» **Information shown**
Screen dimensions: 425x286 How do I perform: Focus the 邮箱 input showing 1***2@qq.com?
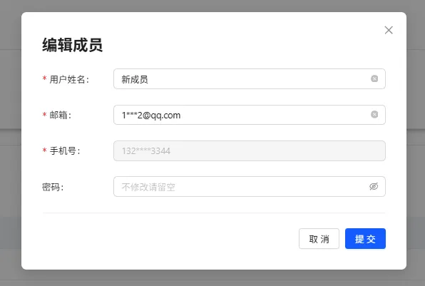[250, 115]
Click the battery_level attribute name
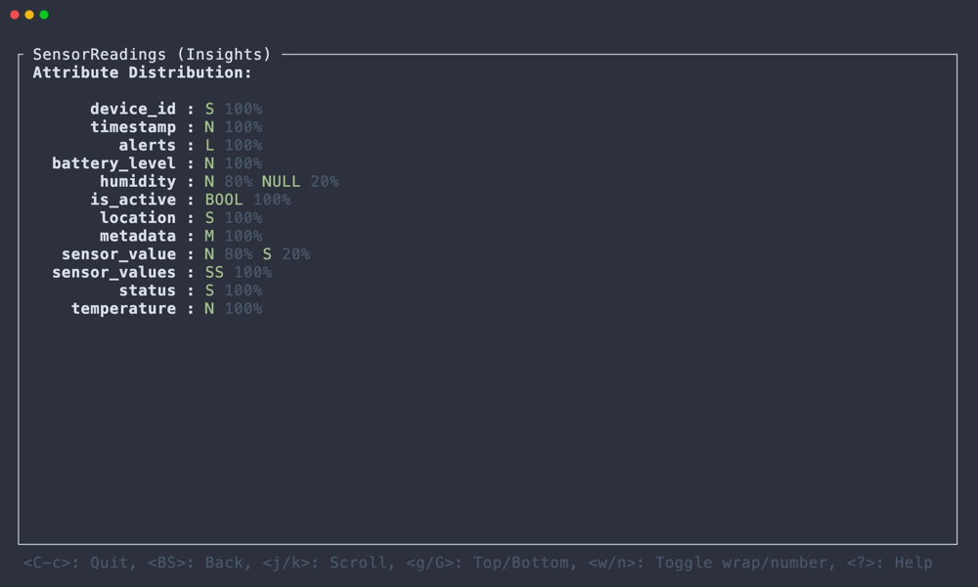This screenshot has width=978, height=587. tap(113, 163)
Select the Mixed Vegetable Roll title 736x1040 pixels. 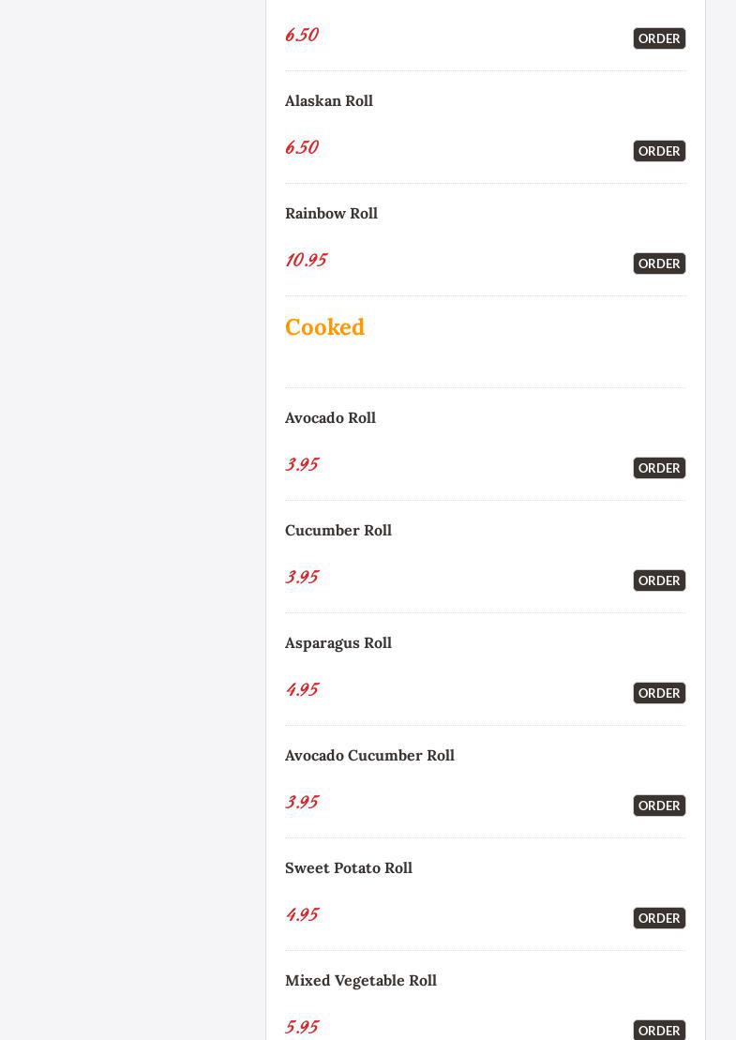pos(361,981)
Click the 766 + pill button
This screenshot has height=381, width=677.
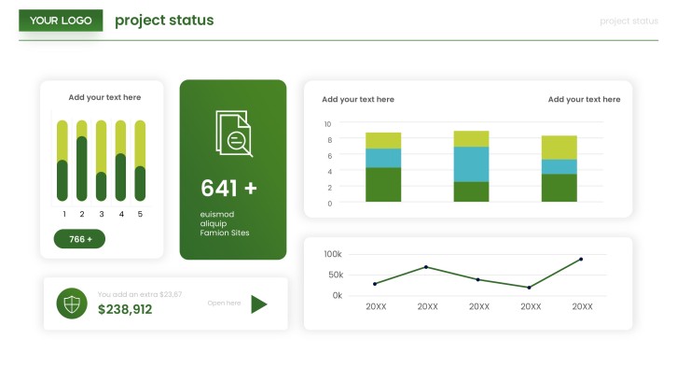click(79, 239)
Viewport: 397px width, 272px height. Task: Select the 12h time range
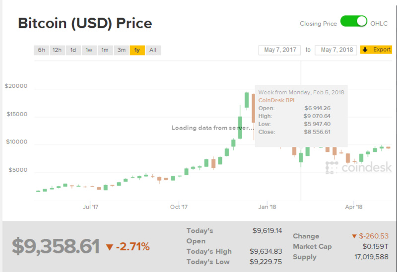pos(57,50)
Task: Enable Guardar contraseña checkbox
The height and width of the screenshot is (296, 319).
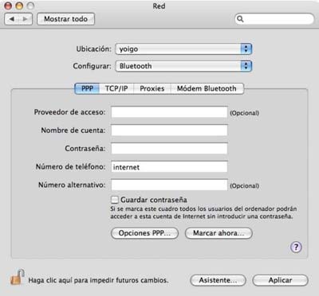Action: pos(115,200)
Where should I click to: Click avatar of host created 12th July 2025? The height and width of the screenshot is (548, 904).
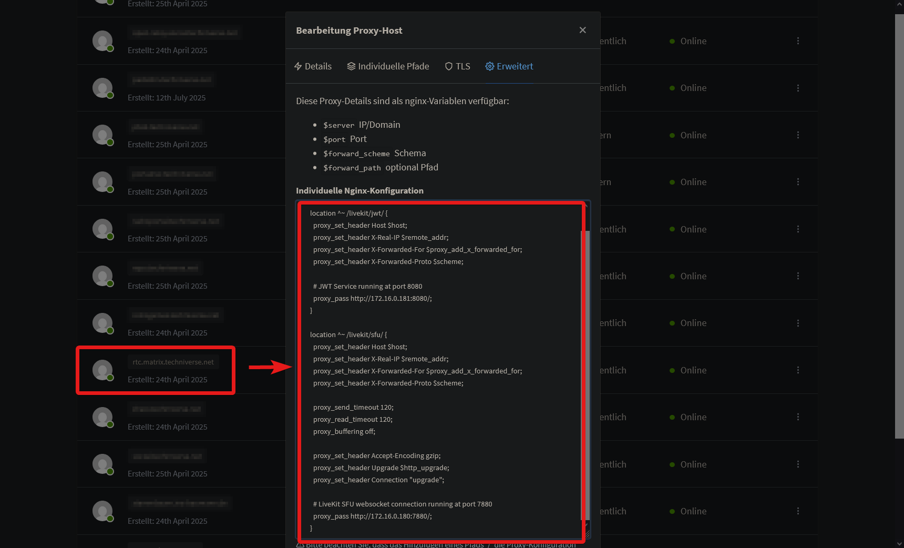102,88
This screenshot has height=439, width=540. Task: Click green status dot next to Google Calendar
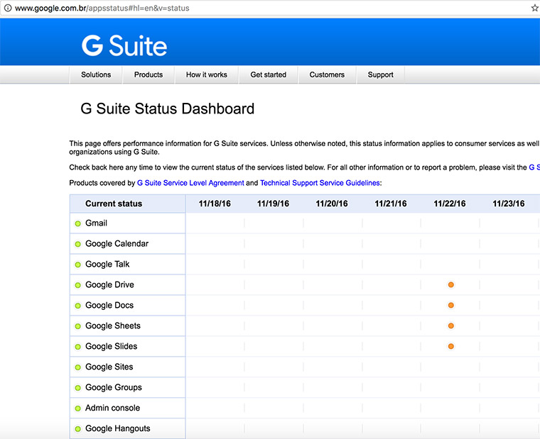[78, 244]
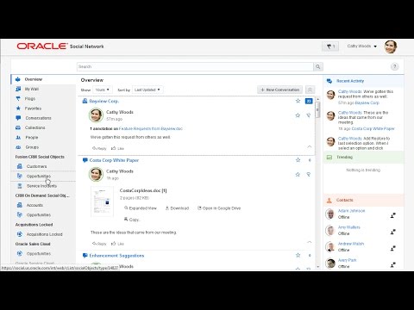This screenshot has height=310, width=414.
Task: Open the Feature Requests from Bayview.doc link
Action: click(151, 128)
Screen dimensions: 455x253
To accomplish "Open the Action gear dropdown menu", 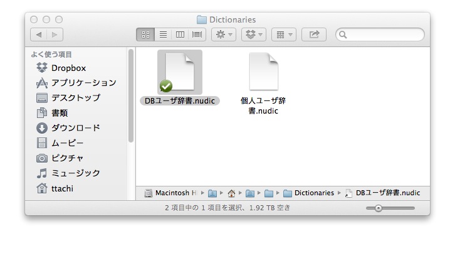I will click(x=224, y=35).
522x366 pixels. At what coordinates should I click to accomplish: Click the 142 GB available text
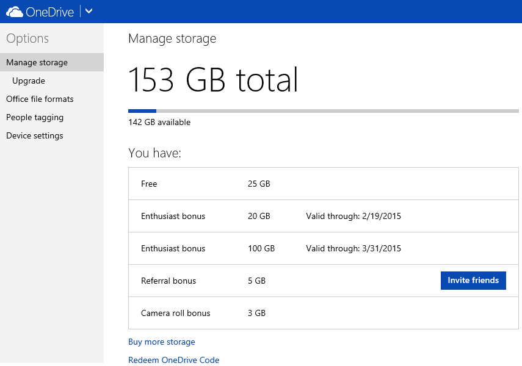[x=159, y=122]
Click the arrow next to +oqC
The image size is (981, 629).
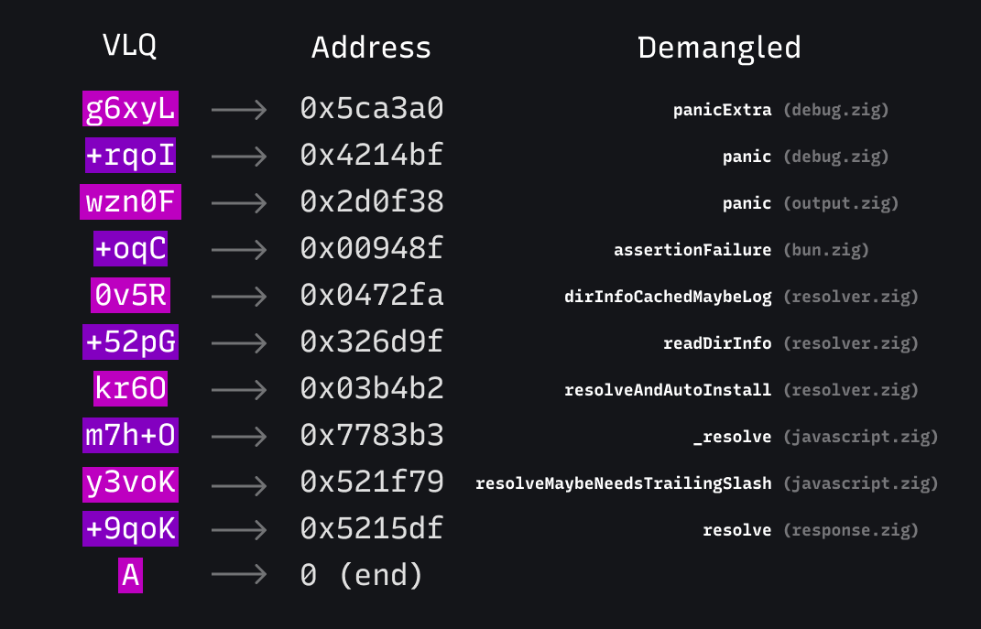click(239, 250)
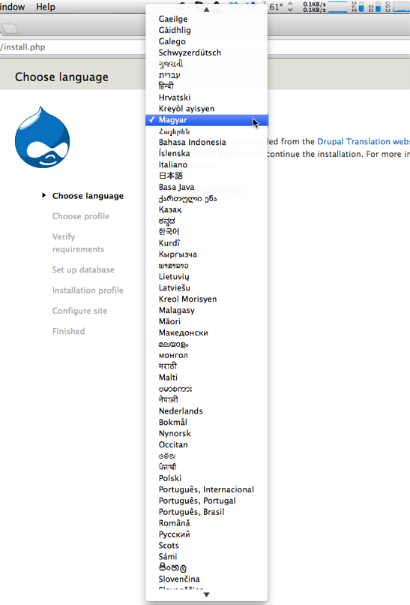Click the CPU usage meter icon
410x605 pixels.
[398, 7]
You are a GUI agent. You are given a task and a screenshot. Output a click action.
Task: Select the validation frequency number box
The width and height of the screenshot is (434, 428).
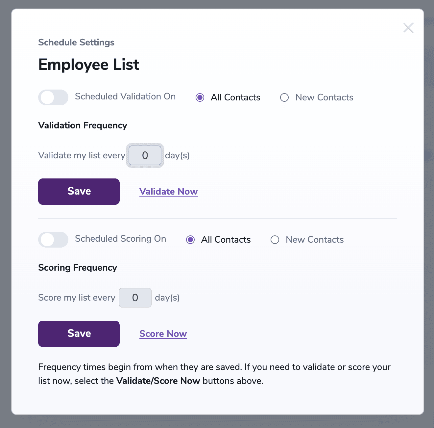click(x=145, y=155)
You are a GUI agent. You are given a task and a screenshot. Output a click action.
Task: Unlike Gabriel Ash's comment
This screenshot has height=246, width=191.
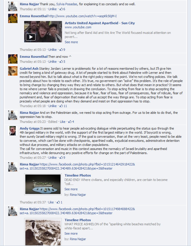pyautogui.click(x=52, y=106)
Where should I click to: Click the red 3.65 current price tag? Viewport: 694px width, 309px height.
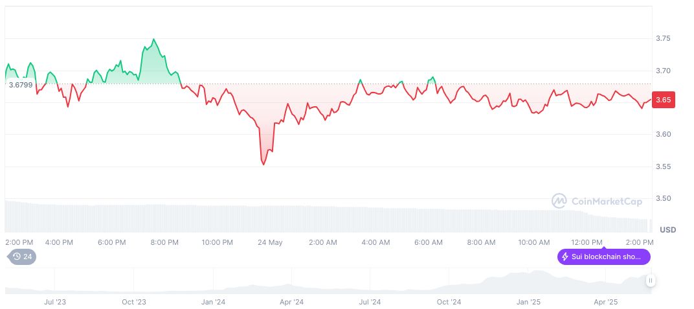[x=663, y=100]
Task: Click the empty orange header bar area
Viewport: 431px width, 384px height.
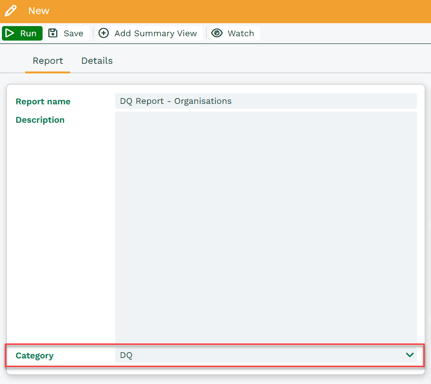Action: 242,11
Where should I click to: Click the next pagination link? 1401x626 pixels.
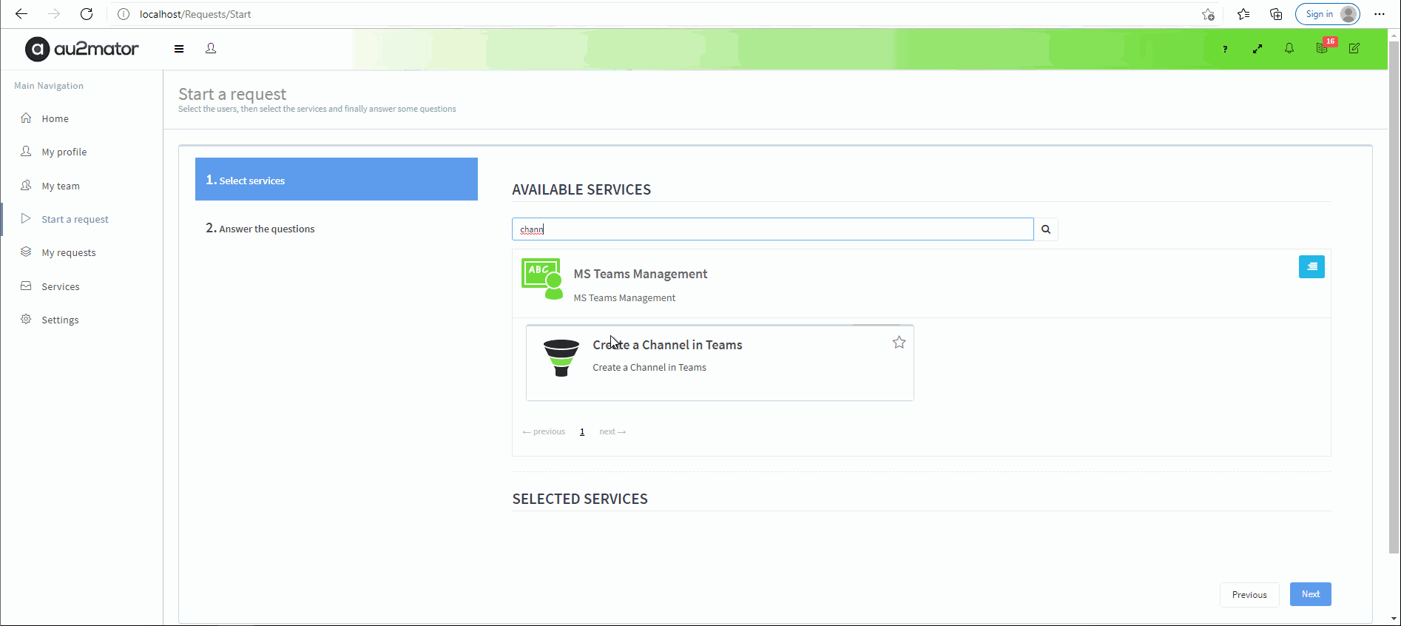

» **Instructions for the task**
Only the lines from the one that contains "Task: Unlike Gabriel Ash's comment" to the end of the records, inclusive, are to be quoted exactly, with pictures excluded.

» **Response area**
Task: Unlike Gabriel Ash's comment
This screenshot has height=246, width=191.
pyautogui.click(x=52, y=106)
Where should I click to: Click the red 3.65 current price tag? Viewport: 694px width, 309px height.
[x=663, y=100]
Task: Click the empty orange header bar area
Viewport: 431px width, 384px height.
Action: 242,11
Where should I click to: Click the next pagination link? 1401x626 pixels.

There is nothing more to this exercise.